The metrics themselves are fairly simple (a series of counters) and are defined as such (and accessed in DoFns throughout the pipeline):
object Metrics {
val exampleMetric: Counter = Metrics.counter(ExamplePipeline::class.qualifiedName, "count")
// Others omitted for brevity
}
This metric (and others) are incremented throughout the course of the pipeline in various DoFn
calls and several unit tests confirm that the MetricQueryResults
object from the pipeline is properly populated after executing via the DirectRunner
.
The primary issue here is that I see no indication within Dataproc or any of the related UIs exposed in GCP (YARN ResourceManager, Spark History Server, YARN Application Timeline, etc.) that these metrics are being emitted.
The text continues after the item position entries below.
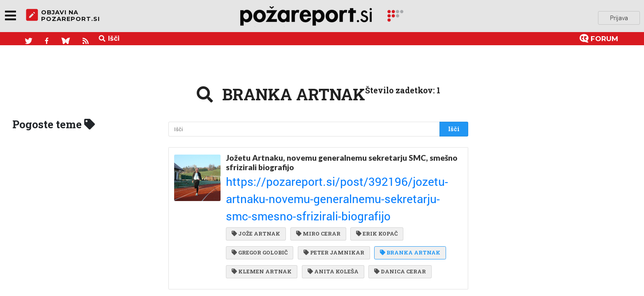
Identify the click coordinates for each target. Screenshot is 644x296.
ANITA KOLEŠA (331, 229)
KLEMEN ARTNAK (262, 229)
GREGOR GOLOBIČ (260, 212)
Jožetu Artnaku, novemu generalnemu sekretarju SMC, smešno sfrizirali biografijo (342, 159)
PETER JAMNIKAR (332, 212)
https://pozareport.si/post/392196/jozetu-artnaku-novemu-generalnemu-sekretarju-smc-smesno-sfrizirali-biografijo (340, 178)
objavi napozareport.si (63, 16)
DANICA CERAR (397, 229)
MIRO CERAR (317, 195)
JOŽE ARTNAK (256, 195)
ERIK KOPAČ (373, 195)
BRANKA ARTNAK (407, 212)
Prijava (619, 16)
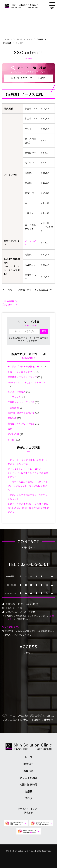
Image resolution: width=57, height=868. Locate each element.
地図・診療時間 (28, 784)
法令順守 (28, 812)
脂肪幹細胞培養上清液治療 (21, 413)
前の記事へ (11, 301)
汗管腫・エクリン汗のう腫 (21, 402)
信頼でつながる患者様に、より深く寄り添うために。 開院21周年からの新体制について (28, 508)
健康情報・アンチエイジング (22, 377)
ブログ (28, 798)
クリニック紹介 (28, 777)
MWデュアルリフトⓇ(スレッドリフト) (27, 382)
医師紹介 (28, 764)
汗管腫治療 (13, 407)
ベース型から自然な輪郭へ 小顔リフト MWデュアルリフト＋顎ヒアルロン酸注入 (29, 486)
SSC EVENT (13, 434)
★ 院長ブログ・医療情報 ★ (23, 366)
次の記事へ (9, 304)
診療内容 (28, 771)
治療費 (21, 290)
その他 (11, 439)
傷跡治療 (12, 418)
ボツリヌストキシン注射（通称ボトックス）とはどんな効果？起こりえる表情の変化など (28, 473)
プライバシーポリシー (28, 809)
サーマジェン (14, 397)
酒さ (10, 429)
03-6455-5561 (35, 564)
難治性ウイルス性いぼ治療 (21, 423)
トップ (28, 757)
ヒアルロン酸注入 (16, 392)
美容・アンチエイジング (20, 372)
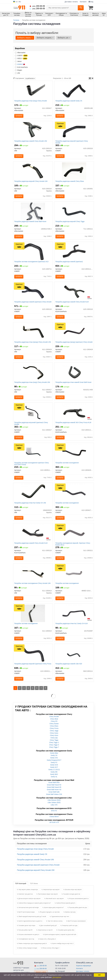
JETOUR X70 (54, 827)
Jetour (18, 61)
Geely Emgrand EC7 (54, 765)
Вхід (91, 2)
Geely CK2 (54, 763)
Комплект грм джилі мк (25, 899)
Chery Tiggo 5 (54, 750)
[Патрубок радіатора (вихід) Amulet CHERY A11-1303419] (74, 334)
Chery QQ (54, 743)
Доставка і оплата (71, 2)
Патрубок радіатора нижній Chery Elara (69, 182)
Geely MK (54, 777)
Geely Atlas (54, 758)
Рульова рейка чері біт (25, 935)
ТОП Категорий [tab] (20, 889)
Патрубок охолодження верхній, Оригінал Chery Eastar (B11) (73, 548)
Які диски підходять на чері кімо (50, 917)
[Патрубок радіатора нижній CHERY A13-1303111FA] (74, 253)
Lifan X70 (54, 810)
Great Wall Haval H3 (54, 790)
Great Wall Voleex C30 (54, 800)
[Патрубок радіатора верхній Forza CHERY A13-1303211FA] (33, 658)
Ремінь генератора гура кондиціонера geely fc (33, 949)
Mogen (19, 70)
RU (20, 2)
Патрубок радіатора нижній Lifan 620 (69, 669)
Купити (19, 116)
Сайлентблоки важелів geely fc (66, 908)
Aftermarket (20, 52)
I've tried scouring through logs and anywhere else that I can, but I don't see any sign of these custom metrics (or really any metrics in general being emitted from Spark and/or into Stackdriver).
Job Configuration
The Spark job itself is configured through the following command in a script (assuming that the appropriate .jar file has been copied up into the proper bucket in GCP:
gcloud dataproc jobs submit spark --jar $bucket/deployment/example-pipeline.jar \
--project $project_name \
--cluster $cluster_name \
--region $region \
--id pipeline-$timestamp \
--driver-log-levels $lots_of_things_here \
--properties=spark.dynamicAllocation.enabled=false \
--labels="type"="example-pipeline","namespace"="$namespace" \
--async \
-- \
--runner=SparkRunner \
--streaming
Cluster Configuration
The cluster itself appears to have every metric-related property enabled that I could think of such as:
dataproc:dataproc.logging.stackdriver.enable=true
dataproc:dataproc.logging.stackdriver.job.driver.enable=true
dataproc:dataproc.monitoring.stackdriver.enable=true
dataproc:spark.submit.deployMode=cluster
spark:spark.eventLog.dir=hdfs:///var/log/spark/apps
spark:spark.eventLog.enabled=true
yarn:yarn.log-aggregation-enable=true
yarn:yarn.log-aggregation.retain-seconds=-1
Those were just a few of the properties on the cluster, however there are countless others, so if one appears to be missing or incorrect (as it pertains to the metrics story), feel free to ask.
Questions
- It doesn't seem as though these metrics are automatically emitted or visible from Spark (or in Stackdriver), is there some missing configuration there at the cluster/job level? Or something like the
MetricsOptions
interface? - Once we have metrics actually being emitted, I'd assume that Stackdriver has a mechanism to handle consuming these from DataProc (which seemed to sound like what
dataproc:dataproc.monitoring.stackdriver.enable=true
would handle). Is that the case?
I have to imagine this is a fairly common use-case (for Spark / Dataproc / Beam), but I'm unsure of which pieces of the configuration puzzle are missing and documentation/articles related to this process seem quite sparse.
Thanks in advance!